_Exercise description_. Wherever the word "agent" occurs in the lines below, copy the whole line.
==========
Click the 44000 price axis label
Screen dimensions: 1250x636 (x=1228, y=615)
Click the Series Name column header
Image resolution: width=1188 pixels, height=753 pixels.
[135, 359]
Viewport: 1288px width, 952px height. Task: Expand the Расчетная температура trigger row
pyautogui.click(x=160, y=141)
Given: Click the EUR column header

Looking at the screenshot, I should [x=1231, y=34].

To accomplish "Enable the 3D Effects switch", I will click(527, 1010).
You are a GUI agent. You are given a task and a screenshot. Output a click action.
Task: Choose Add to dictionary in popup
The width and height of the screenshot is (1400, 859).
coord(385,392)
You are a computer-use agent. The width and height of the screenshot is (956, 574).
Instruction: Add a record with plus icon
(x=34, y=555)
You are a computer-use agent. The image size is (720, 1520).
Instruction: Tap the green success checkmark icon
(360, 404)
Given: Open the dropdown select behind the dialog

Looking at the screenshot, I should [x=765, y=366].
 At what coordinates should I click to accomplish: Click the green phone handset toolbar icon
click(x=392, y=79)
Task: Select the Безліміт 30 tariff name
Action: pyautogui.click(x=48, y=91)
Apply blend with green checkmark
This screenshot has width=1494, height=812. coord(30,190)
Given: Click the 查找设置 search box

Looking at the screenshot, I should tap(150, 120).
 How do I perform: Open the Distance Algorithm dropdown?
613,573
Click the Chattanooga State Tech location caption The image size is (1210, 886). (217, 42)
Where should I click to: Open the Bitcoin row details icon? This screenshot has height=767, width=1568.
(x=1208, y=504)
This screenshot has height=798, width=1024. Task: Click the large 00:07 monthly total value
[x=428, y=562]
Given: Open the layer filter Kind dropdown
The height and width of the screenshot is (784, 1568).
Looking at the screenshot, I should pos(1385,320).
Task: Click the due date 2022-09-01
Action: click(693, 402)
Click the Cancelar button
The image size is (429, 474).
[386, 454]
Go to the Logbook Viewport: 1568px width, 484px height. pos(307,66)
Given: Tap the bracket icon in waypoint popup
==========
_Task response_.
You are a GUI agent. You are given a task and a screenshot. Output a click action.
You are a computer-use agent. The width and height of the screenshot is (956, 574).
You are a computer-use agent. The image size is (720, 1520).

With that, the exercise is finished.